The couple flew from Nassau and spoke to locals about the damage caused by Hurricane Dorian in September 2019 before attending a traditional “Fish Fry”.
William and Kate arrived at the Daystar Evangelical Church to hear what it was like to be on the island at the point the hurricane hit, and how residents have since come together to support each other.
They were greeted by Pastor Silbert Mills, who explained that one of the three church buildings was “completely destroyed, taken off its foundation”.
The duke asked which direction the hurricane had come in from before they went inside the damaged building to assess the damage.
The duchess, wearing a pink Rixo dress, said: “The church is at the heart of the community when events like this happen.”
As they were told about the devastation caused, the duke said: “You must have been terrified.”
The pastor, who has worked at the church for seven years, told the couple that the UK’s Met Office was the most accurate source for tracking storms.
The couple then sat in the main body of the church to hear from local residents about how they had been affected.
It is estimated that more than 2,000 people lost their lives in the hurricane, including 200 on Abaco.
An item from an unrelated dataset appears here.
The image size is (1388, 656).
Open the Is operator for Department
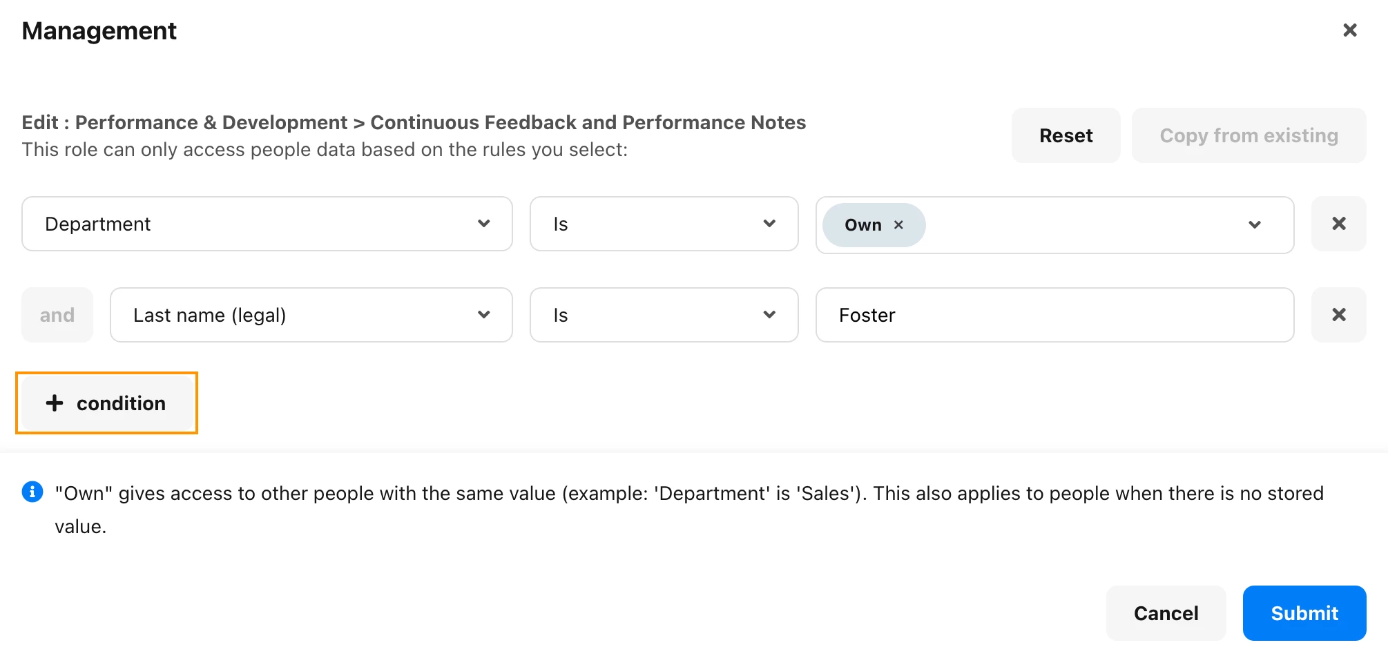pyautogui.click(x=664, y=224)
Speaking ahead of the royals’ arrival, Pastor Mills pointed to the place where one of the church’s historic buildings had once stood, explaining how it been completely destroyed.
“We had three buildings on this property that survived many, many hurricanes going back to hurricane Betsy of 1965, Hurricane Floyd of 1999,” he said ahead of the royals’ arrival,” he said.
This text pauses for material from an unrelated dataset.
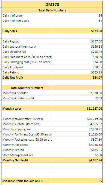Click the Total Daily Numbers header cell
The height and width of the screenshot is (185, 105).
click(x=52, y=10)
“But the facility was no match for hurricane Dorian. It was a Category Five monster storm that had waves crashing the roof of this building. The water was very much up to the ceiling in here.
“It washed everything out and it just destroyed so much history that was here. The building that was here was built in 1952. It was a wooden building built out of Abaco pine, and we kept it here and remodelled it to maintain its historic values, but Dorian swept it off its foundation.”
Residents were locked down for months, he said, and the NGOs could not get in because of flooding, and later, the pandemic, severely delaying recovery efforts.
Pastor Mills said some members of the community remained displaced, two-and-a-half years later.